◆ Supplied material
+++++

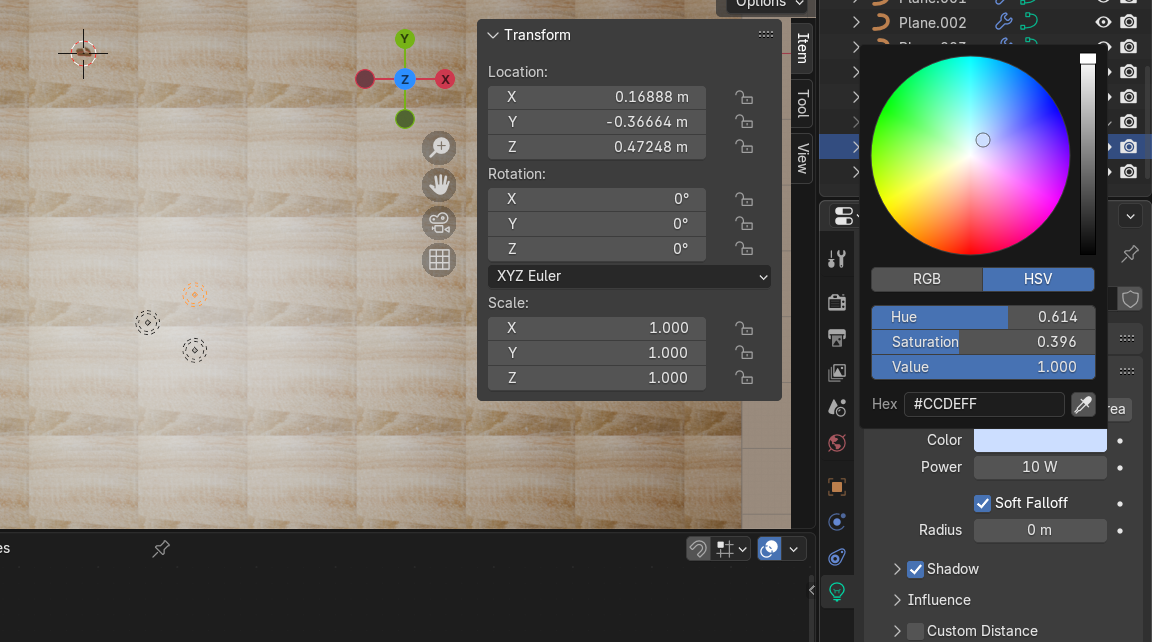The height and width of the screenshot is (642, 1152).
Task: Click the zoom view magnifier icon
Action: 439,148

+++++

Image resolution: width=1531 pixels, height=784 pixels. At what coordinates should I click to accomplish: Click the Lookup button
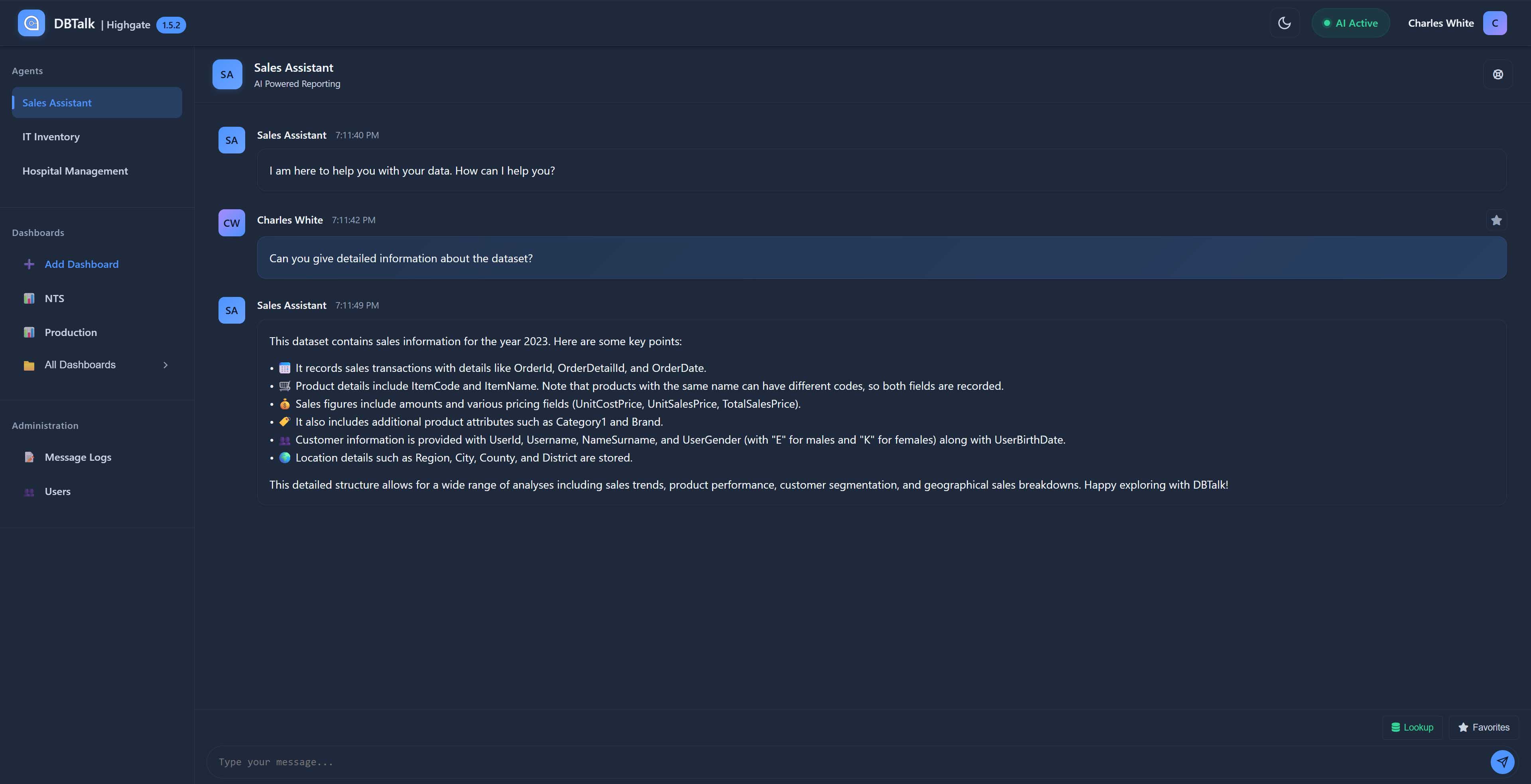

+++++

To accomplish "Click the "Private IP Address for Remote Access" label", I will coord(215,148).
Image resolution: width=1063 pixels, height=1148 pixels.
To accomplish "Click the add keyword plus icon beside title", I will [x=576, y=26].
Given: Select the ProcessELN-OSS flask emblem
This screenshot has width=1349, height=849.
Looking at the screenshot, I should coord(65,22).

+++++

◆ Problem to work on
When a line holds the string "accomplish", pull it out of the listing.

◆ Output of the exercise
Image resolution: width=1531 pixels, height=784 pixels. At what coordinates should I click to accomplish: Click the Lookup button
To accomplish "Click the "Private IP Address for Remote Access" label", I will coord(215,148).
To accomplish "Click the add keyword plus icon beside title", I will [x=576, y=26].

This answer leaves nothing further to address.